### [What you have to do]
Transcribe exactly, and without pictures, only the lines from the one bearing "Click the AdChoices triangle icon" through the final line of the data below.

### [Given records]
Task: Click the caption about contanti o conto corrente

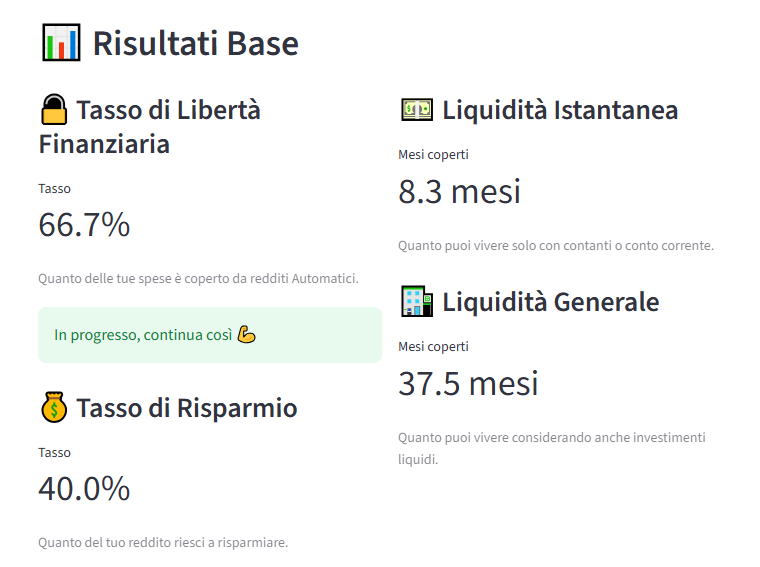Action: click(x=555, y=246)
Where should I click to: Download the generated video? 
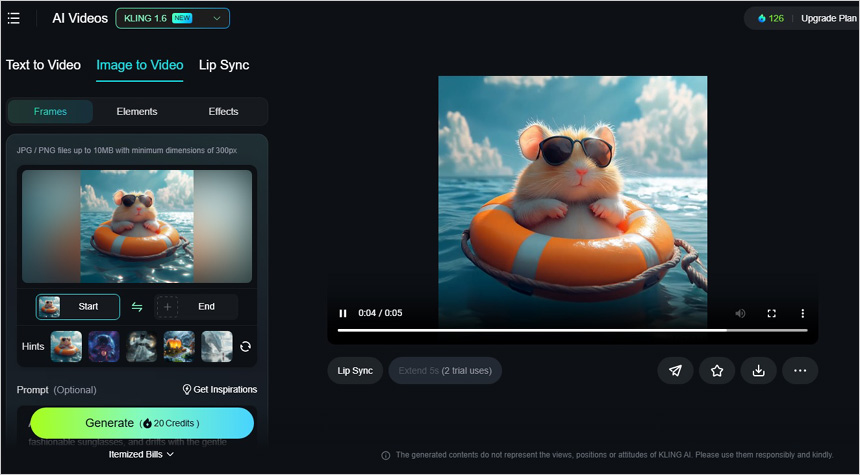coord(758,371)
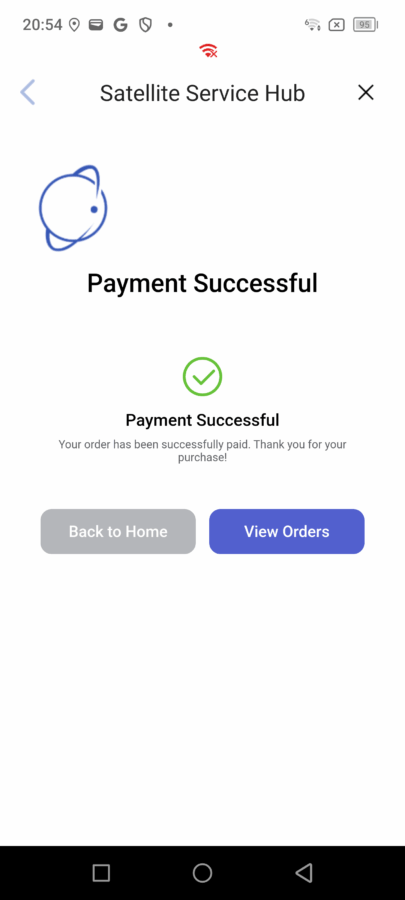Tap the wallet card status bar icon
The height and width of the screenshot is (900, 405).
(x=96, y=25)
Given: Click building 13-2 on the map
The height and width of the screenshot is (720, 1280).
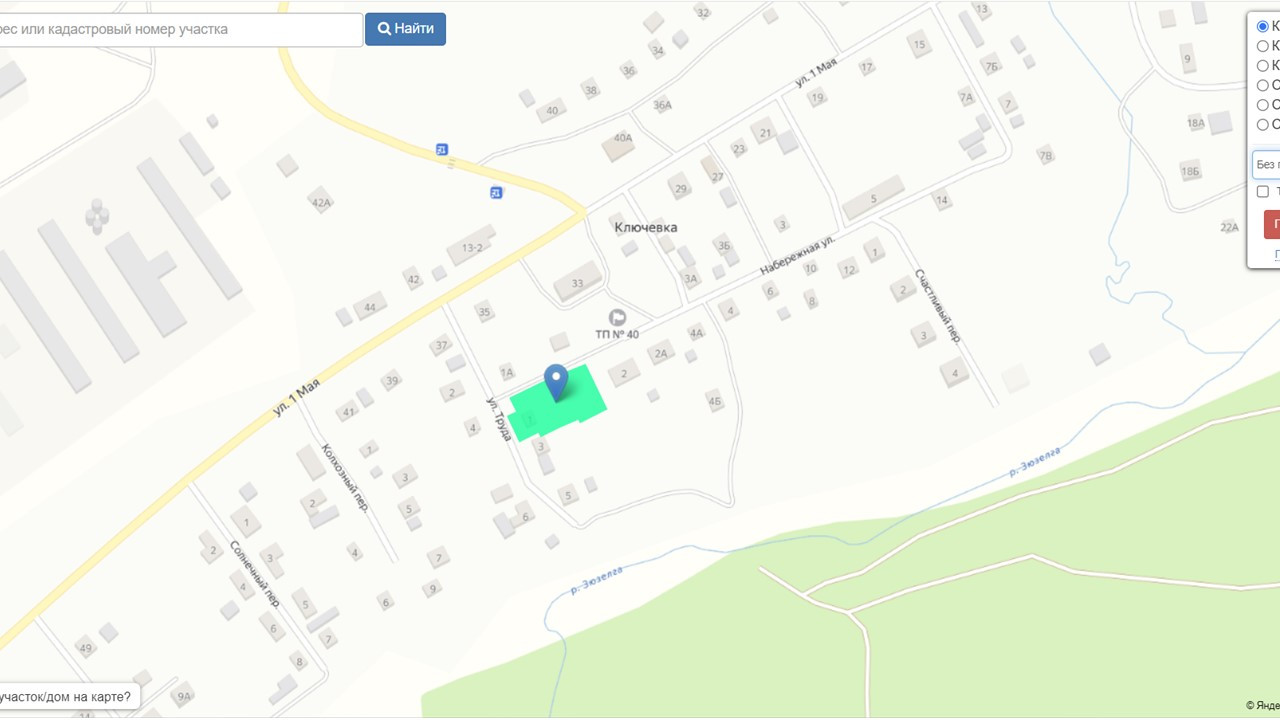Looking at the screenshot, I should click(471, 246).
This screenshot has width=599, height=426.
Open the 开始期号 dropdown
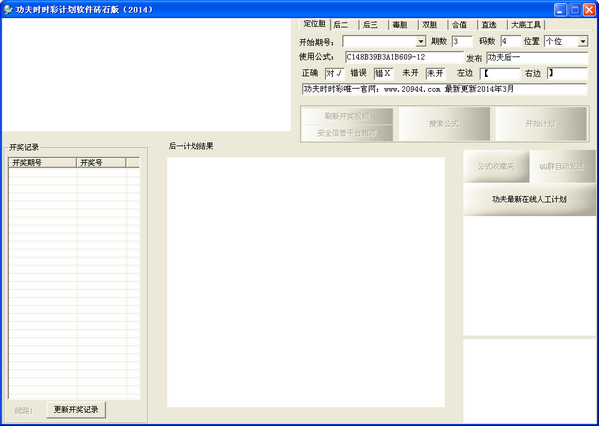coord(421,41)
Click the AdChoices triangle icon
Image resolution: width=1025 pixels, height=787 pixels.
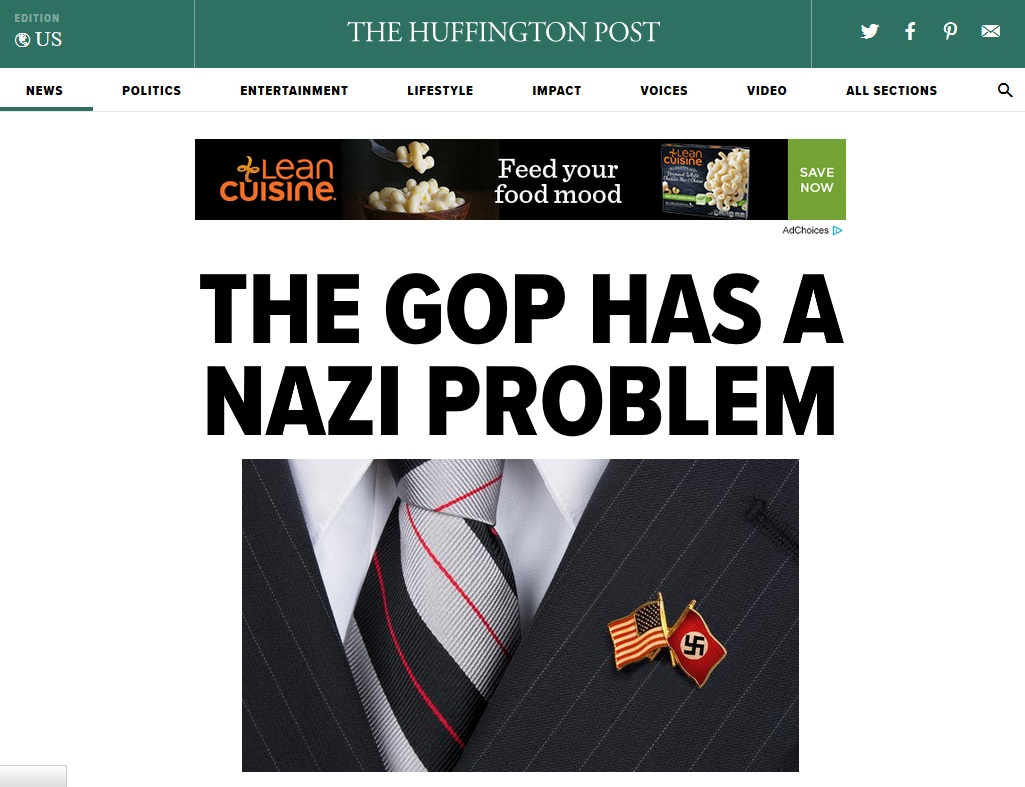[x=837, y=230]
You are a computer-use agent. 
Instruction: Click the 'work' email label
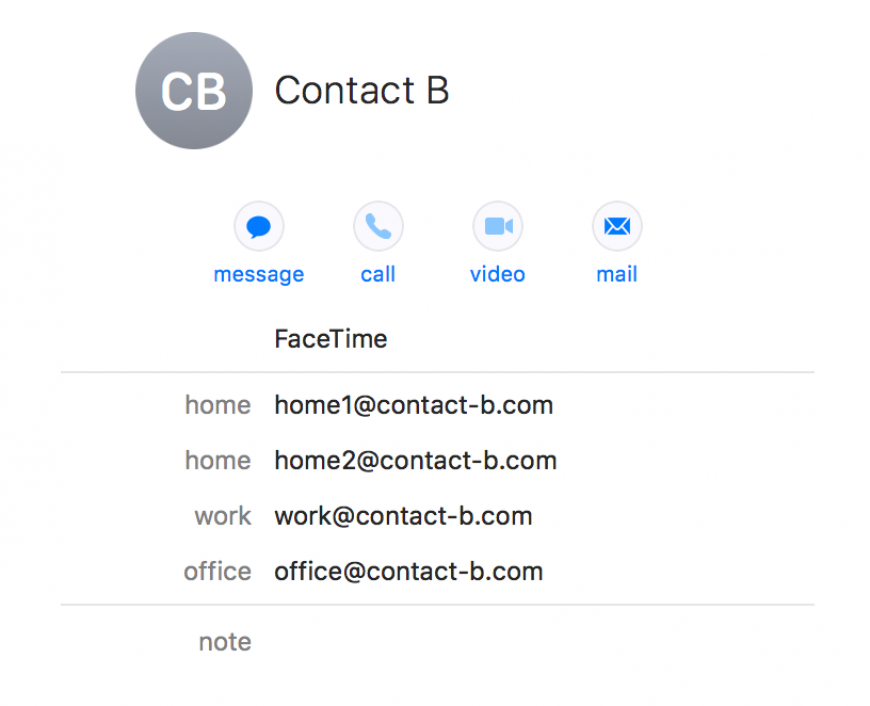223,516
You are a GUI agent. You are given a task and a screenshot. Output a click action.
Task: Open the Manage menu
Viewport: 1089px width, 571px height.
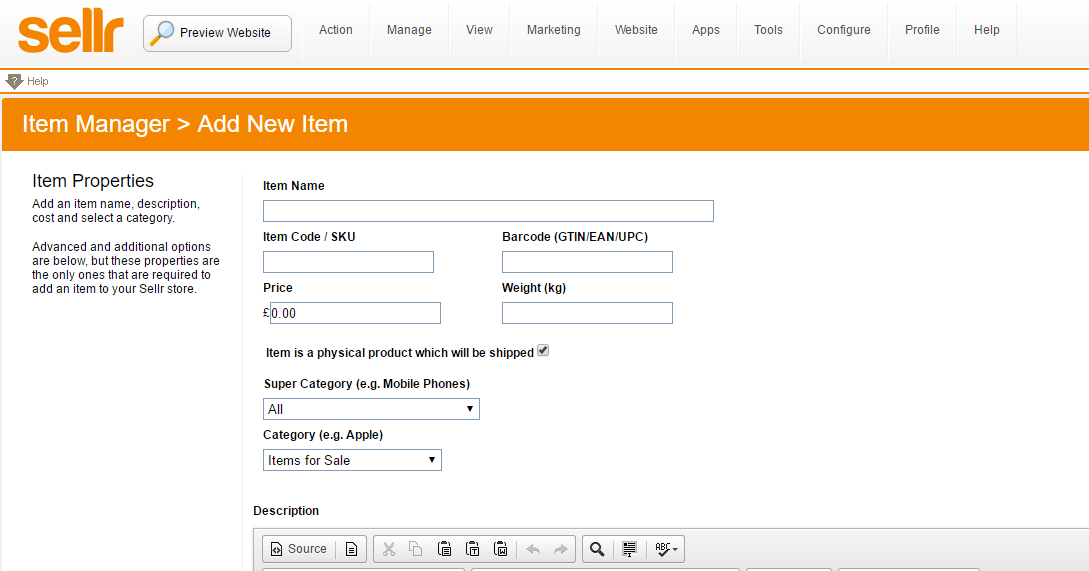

### [Answer space]
Click the AdChoices triangle icon
Image resolution: width=1025 pixels, height=787 pixels.
[x=837, y=230]
You are a computer-use agent. 
Instruction: Click the 'work' email label
223,516
You are a GUI agent. You are given a task and a screenshot. Output a click action.
Task: Open the Manage menu
Viewport: 1089px width, 571px height.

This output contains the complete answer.